Hash Generator
Generate SHA-1, SHA-256, SHA-384, and SHA-512 hashes from any text using the Web Crypto API.
About Hashing
Hashing is a one-way function — you cannot reverse a hash to get the original text. SHA-256 and SHA-512 are cryptographically secure and widely used for checksums, password storage (with salting), and data integrity verification. This tool uses the browser-native Web Crypto API and no data leaves your browser.
Hashing runs entirely in your browser using the Web Crypto API. Your input text is never sent to CodeAva servers and is not stored between sessions. Hashing is a one-way operation — inputs cannot be recovered from a hash value.
Overview
A hash function takes an input of any length and produces a fixed-length output — the hash value, or digest — that is unique to that input. Even a single character difference in the input produces a completely different hash. This makes hashes useful for integrity checks: if two hash values match, the inputs are identical; if they differ, something changed.
This tool supports four SHA family algorithms: SHA-1 (160-bit, legacy), SHA-256 (256-bit, widely used), SHA-384 (384-bit), and SHA-512 (512-bit, highest output length). All four use the browser-native Web Crypto API, which means hashing happens locally on your device and no data is transmitted.
SHA-256 is the current general-purpose standard. SHA-512 produces a longer digest useful when collision resistance is a priority. SHA-1 is included for legacy compatibility — it is no longer considered cryptographically safe for new security applications, but it is still encountered in older systems and file integrity checks.
Use cases
When to use it
- Integrity verificationgenerate a hash of a file or string, share the hash, and let the recipient confirm the value matches after download or transfer.
- Checksum comparisoncompare expected vs actual hash values when debugging data pipelines, build systems, or deployment artifacts.
- Testing hashing workflowsconfirm that your application is producing the correct hash for a known input before integrating into code.
- API signature debuggingmanually compute HMAC-adjacent values or verify that a pre-computed hash matches what your server expects.
- Quick deduplication checkshash two strings to quickly confirm whether they are byte-for-byte identical.
When it's not enough
- Password storage without saltingnever store plain SHA hashes of passwords. Use a purpose-built slow hashing algorithm like bcrypt, scrypt, or Argon2 with a random salt instead.
- Encryption or data protectionhashing is not encryption. A hash cannot be reversed to recover the original input, but it also does not protect the input from being discovered — it only confirms identity.
- Security-sensitive SHA-1 usageSHA-1 has known collision vulnerabilities. Do not use it for digital signatures, certificates, or any new security-sensitive context.
How to use it
- 1
Enter your text
Type or paste the text you want to hash into the input field.

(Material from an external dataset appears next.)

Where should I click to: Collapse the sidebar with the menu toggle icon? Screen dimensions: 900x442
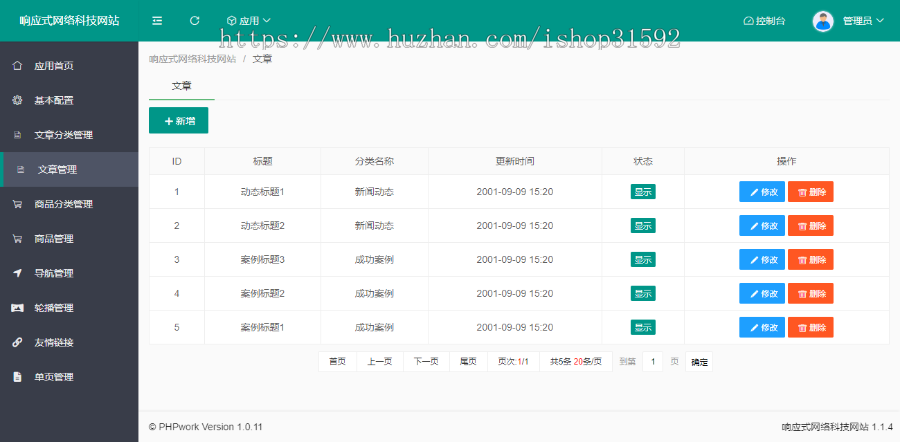(x=157, y=20)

Any input is accepted — a single character or a multi-line block.
- 2
Select algorithms
Toggle one or more algorithms — SHA-1, SHA-256, SHA-384, SHA-512. Multiple can be selected to compare outputs side by side.
- 3
Click Generate
The tool computes the hash(es) using the Web Crypto API in your browser. Results appear immediately below.
- 4
Copy the hash value
Use the copy button next to each result to copy the hex-encoded hash string to your clipboard.
- 5
Compare as needed
Paste or compare the hash value against an expected value to verify integrity. Even a one-character input difference will produce a completely different output.
Common errors and fixes
Hash does not match expected value
The most common cause is a whitespace difference: a trailing newline, a space, or different line endings (CRLF vs LF) between the two inputs. Hashing is exact — even invisible characters produce a different result. Strip trailing whitespace and normalise line endings before comparing.

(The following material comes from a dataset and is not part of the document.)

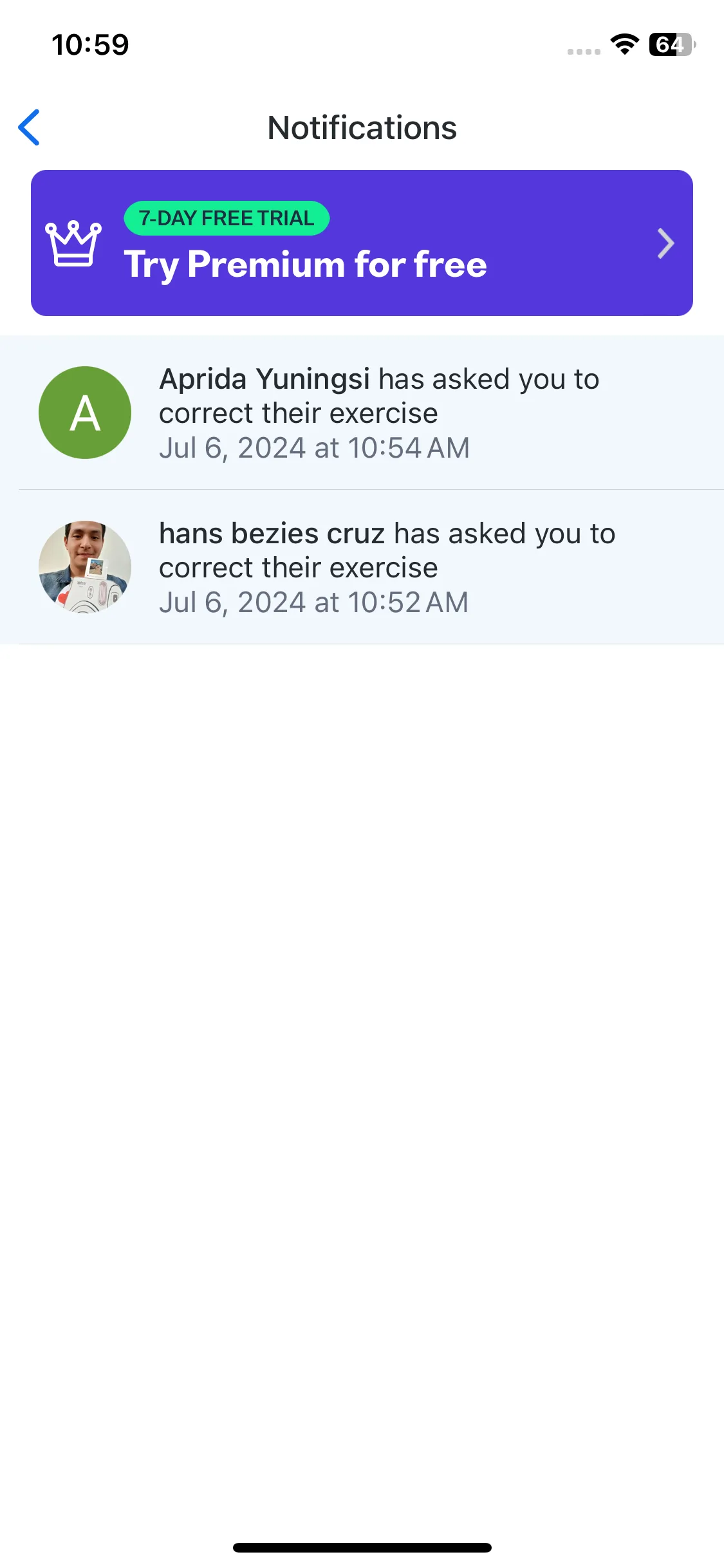Open hans bezies cruz profile photo
Image resolution: width=724 pixels, height=1568 pixels.
coord(85,567)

Different tools produce different hashes for the same input
Check the encoding. Some tools hash the UTF-8 byte representation while others hash a different encoding. This tool uses TextEncoder (UTF-8). Also confirm both tools are using the same algorithm — SHA-256 and SHA-512 produce different digests for the same input.
Expecting to recover the original text from the hash
Hashing is a one-way function. There is no way to reverse a SHA hash to recover the original input. If you need reversible encoding, use Base64 instead — but be aware that Base64 is not secure, it is encoding not encryption.
Using SHA-1 for a new security application
SHA-1 is broken for collision resistance — two different inputs can be engineered to produce the same hash. Use SHA-256 or SHA-512 for any new security-sensitive use case.
Using any SHA hash alone for password storage
Fast hash algorithms like SHA-256 can be brute-forced against common passwords at billions of guesses per second on modern hardware. For password storage use bcrypt, scrypt, or Argon2 — they are intentionally slow and include per-password salts.